[REQUIREMENT] Copies of all lines that contain "will" are needed; take them from the data below.

[THE DATA]
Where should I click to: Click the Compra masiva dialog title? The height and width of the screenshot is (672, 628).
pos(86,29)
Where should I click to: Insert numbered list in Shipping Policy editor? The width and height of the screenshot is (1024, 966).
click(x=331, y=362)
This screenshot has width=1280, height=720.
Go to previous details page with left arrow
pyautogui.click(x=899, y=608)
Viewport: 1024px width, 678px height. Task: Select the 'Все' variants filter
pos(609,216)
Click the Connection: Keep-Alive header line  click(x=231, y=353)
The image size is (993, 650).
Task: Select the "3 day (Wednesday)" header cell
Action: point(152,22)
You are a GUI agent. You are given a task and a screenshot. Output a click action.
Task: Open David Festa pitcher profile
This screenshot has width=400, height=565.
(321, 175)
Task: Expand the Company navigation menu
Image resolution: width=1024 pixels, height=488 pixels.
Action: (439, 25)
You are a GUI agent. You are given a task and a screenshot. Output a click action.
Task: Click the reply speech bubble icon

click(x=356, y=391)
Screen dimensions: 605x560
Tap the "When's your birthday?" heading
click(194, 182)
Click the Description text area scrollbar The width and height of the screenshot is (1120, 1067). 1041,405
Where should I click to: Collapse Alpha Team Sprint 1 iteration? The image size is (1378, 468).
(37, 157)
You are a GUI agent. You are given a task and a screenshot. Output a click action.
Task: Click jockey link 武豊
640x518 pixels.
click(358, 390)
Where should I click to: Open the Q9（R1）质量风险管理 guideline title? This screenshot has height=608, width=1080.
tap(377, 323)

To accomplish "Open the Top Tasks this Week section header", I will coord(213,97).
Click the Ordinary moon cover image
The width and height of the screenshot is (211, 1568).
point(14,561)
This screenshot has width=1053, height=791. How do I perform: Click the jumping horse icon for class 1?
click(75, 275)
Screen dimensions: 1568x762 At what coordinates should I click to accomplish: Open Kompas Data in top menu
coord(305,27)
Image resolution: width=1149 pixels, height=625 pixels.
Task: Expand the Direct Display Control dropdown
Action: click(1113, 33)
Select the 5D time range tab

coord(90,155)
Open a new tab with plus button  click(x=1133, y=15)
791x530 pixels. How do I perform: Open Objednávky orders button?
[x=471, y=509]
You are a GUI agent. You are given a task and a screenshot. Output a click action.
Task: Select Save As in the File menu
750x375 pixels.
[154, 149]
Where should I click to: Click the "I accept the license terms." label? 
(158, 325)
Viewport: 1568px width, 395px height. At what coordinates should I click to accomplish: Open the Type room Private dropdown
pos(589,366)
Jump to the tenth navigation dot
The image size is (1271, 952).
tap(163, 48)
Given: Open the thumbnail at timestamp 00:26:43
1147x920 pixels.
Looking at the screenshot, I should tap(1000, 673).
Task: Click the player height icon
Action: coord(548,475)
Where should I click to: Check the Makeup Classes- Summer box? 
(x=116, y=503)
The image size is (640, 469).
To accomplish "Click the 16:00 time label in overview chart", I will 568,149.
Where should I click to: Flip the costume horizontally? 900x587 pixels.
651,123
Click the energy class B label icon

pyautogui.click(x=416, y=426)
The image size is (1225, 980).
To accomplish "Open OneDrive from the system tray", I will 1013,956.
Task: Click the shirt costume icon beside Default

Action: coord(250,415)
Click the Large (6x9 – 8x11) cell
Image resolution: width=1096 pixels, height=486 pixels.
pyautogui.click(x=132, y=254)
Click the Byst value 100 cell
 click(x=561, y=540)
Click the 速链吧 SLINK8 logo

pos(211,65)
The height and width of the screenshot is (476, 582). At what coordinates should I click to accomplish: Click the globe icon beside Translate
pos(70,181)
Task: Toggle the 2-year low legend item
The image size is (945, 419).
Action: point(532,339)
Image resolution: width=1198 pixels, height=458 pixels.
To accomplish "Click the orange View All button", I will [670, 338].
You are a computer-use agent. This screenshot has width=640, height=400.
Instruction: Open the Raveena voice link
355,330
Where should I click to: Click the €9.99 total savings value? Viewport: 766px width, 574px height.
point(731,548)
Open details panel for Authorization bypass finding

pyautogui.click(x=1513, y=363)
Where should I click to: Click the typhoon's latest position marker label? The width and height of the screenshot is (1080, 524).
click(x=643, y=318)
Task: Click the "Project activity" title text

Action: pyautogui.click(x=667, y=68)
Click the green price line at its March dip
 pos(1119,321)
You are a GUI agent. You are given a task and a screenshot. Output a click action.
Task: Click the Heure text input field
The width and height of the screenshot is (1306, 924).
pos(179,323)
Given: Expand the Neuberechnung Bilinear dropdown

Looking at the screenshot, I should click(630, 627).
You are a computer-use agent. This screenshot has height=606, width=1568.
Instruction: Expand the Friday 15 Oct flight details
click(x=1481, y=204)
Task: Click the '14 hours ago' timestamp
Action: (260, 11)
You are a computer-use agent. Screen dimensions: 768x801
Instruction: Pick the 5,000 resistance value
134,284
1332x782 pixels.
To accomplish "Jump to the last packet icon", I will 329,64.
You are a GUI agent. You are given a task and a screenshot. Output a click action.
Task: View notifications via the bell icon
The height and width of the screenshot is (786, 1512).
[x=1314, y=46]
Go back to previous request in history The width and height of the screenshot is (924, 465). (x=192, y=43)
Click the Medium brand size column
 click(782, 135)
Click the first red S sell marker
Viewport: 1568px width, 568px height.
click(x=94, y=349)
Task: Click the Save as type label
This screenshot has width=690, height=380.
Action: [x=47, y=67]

[EXERCISE OUTPUT]
To accomplish "Open the Top Tasks this Week section header", I will coord(213,97).
To accomplish "Click the 16:00 time label in overview chart", I will 568,149.
To accomplish "Open OneDrive from the system tray", I will 1013,956.
To accomplish "Click the orange View All button", I will [670, 338].
To accomplish "Jump to the last packet icon", I will 329,64.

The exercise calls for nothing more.